╭──
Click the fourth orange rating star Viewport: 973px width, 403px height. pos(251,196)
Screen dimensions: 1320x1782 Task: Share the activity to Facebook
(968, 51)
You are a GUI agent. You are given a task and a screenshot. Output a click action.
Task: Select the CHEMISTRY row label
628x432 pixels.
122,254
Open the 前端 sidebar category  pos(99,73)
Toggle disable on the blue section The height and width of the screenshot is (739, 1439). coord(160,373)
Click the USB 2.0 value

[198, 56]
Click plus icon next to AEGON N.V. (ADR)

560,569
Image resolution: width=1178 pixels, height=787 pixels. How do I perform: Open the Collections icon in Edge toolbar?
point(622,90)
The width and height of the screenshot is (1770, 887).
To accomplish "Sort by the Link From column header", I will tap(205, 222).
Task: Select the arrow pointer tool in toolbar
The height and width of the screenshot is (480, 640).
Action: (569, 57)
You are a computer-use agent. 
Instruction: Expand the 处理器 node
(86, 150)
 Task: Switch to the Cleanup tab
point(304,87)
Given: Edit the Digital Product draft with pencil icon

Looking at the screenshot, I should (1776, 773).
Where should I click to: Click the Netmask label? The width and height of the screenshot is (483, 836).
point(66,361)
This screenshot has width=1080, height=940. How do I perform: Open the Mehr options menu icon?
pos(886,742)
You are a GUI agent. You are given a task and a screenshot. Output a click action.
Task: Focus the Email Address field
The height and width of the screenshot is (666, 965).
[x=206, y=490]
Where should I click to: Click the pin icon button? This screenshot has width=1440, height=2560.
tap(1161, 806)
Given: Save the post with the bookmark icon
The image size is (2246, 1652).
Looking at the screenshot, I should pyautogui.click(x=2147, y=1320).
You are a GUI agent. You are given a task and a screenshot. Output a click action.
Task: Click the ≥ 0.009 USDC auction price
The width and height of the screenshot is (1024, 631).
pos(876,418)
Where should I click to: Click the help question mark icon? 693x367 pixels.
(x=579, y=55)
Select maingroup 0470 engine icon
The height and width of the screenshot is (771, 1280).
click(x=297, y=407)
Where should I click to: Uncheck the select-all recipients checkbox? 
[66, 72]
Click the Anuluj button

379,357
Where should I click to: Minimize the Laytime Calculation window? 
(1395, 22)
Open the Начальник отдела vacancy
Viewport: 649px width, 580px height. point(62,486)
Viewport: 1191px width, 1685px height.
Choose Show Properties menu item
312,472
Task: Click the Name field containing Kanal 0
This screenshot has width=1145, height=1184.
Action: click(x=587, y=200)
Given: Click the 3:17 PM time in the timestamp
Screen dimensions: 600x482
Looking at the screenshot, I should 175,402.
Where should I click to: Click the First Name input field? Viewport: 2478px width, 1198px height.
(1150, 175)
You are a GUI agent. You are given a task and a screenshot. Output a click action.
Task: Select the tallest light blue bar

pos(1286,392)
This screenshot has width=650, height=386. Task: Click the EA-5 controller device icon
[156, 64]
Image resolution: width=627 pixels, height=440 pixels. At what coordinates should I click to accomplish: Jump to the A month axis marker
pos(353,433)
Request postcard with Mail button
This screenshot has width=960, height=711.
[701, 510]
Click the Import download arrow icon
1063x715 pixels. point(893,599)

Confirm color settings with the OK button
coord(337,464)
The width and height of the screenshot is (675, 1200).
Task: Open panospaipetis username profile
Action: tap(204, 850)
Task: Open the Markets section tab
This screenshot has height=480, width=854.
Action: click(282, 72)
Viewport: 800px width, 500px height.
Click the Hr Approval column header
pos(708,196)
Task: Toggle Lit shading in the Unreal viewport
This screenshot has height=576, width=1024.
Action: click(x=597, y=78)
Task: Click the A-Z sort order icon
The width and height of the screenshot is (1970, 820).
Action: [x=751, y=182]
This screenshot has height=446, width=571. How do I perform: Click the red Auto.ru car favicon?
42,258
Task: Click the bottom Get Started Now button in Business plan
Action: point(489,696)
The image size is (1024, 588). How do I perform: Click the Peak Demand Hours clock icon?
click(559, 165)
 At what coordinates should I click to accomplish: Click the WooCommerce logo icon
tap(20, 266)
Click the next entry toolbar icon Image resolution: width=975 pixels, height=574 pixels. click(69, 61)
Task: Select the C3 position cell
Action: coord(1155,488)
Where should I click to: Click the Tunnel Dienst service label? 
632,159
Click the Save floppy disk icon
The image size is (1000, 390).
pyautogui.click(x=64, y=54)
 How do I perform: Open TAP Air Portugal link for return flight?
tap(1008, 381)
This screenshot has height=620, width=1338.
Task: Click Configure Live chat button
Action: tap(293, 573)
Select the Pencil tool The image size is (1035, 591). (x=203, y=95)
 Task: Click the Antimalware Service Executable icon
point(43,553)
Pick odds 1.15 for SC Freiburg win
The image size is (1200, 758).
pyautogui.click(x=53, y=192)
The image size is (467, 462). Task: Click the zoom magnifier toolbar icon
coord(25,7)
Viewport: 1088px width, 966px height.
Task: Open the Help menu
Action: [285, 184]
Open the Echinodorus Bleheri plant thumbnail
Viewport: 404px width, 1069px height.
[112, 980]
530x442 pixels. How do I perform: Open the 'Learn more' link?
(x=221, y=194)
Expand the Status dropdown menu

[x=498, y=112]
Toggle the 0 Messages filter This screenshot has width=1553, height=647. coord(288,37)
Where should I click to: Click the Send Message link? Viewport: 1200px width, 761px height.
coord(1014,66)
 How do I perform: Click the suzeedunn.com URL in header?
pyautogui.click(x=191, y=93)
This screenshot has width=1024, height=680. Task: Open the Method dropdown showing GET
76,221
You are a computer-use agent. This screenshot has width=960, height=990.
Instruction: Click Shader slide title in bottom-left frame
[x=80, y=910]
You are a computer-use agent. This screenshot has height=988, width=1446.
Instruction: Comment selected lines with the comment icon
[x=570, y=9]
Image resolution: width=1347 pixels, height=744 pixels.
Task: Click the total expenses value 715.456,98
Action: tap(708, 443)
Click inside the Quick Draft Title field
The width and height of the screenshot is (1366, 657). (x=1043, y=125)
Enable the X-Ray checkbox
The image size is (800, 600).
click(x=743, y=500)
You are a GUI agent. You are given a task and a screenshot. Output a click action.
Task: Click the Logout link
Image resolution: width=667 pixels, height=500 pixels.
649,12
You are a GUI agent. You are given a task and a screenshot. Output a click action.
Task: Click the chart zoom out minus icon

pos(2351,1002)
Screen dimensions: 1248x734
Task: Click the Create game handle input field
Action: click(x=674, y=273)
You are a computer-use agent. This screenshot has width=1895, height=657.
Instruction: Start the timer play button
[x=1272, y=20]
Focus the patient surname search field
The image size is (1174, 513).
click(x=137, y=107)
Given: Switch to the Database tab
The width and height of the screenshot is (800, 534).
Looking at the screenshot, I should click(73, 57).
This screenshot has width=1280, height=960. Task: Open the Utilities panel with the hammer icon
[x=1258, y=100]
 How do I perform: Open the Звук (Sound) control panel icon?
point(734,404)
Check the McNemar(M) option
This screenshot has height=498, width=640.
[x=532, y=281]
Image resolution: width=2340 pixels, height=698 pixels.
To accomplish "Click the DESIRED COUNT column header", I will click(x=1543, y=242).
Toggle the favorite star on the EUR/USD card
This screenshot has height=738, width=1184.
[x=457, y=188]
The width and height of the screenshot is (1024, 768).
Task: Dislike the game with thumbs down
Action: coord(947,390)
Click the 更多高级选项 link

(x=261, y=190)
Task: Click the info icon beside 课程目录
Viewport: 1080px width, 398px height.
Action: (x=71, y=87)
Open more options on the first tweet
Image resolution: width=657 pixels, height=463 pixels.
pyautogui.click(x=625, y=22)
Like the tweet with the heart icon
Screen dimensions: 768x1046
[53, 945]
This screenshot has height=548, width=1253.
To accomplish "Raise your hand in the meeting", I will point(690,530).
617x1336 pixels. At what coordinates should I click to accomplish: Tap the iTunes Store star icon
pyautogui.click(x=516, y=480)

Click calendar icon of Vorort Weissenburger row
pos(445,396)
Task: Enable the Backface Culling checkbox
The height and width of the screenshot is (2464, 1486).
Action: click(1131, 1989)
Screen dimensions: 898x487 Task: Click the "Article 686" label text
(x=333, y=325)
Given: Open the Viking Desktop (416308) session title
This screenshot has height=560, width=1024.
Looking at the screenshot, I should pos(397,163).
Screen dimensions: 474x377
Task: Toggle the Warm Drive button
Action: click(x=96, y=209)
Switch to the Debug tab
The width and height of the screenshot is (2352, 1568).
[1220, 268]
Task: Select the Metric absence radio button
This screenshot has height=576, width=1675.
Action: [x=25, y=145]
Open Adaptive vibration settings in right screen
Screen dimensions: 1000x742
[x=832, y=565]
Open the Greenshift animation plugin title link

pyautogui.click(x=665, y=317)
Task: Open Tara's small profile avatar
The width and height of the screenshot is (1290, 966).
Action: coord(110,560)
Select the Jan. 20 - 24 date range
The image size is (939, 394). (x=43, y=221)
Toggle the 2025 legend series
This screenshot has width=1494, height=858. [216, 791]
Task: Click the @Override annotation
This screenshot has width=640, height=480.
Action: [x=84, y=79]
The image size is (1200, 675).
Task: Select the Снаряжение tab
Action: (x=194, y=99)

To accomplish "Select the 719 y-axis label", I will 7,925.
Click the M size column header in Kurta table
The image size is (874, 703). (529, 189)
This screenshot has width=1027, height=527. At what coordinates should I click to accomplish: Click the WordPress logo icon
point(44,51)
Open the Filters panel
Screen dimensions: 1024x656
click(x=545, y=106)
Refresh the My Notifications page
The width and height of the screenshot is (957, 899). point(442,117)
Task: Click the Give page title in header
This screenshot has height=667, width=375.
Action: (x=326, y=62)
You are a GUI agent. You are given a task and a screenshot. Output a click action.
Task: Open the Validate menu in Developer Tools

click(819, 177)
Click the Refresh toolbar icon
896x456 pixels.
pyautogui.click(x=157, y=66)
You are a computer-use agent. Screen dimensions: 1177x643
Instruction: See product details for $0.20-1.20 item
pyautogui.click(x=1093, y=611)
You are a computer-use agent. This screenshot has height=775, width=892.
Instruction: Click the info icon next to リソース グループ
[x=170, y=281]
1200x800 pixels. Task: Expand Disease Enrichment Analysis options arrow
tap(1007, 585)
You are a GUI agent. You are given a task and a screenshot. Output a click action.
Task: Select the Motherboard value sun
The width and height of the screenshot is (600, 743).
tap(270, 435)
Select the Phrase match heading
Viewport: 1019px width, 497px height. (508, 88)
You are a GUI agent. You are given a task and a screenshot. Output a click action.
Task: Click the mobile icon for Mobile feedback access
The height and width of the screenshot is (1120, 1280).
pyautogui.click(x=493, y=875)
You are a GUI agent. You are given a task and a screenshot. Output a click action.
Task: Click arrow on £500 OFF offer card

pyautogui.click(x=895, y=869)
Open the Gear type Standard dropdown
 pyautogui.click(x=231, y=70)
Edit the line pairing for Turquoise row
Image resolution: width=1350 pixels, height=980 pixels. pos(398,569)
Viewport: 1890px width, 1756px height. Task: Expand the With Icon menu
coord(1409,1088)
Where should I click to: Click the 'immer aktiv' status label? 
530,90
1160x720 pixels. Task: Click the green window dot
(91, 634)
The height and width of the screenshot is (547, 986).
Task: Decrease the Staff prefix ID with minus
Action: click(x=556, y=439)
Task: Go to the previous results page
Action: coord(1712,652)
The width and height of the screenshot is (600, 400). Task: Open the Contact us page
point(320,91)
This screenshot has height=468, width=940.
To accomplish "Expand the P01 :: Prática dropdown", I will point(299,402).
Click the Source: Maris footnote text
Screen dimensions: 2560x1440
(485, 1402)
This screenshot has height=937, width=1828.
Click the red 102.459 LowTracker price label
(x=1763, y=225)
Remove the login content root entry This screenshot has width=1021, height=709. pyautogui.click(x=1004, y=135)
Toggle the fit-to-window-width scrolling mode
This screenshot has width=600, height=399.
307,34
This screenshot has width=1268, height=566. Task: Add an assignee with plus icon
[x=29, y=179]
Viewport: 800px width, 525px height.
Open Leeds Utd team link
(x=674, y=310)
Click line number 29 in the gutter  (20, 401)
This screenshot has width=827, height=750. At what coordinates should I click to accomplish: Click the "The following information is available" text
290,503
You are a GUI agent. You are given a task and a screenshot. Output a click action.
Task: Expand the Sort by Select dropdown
╰──
**What is needed**
The lines above, starting at the one with "Task: Select the CHEMISTRY row label" and ending at the one with "The width and height of the screenshot is (1770, 887).", are the only ones to return, exactly as written.

**Answer to the exercise**
Task: Select the CHEMISTRY row label
628x432 pixels.
122,254
Open the 前端 sidebar category  pos(99,73)
Toggle disable on the blue section The height and width of the screenshot is (739, 1439). coord(160,373)
Click the USB 2.0 value

[198, 56]
Click plus icon next to AEGON N.V. (ADR)

560,569
Image resolution: width=1178 pixels, height=787 pixels. How do I perform: Open the Collections icon in Edge toolbar?
point(622,90)
The width and height of the screenshot is (1770, 887).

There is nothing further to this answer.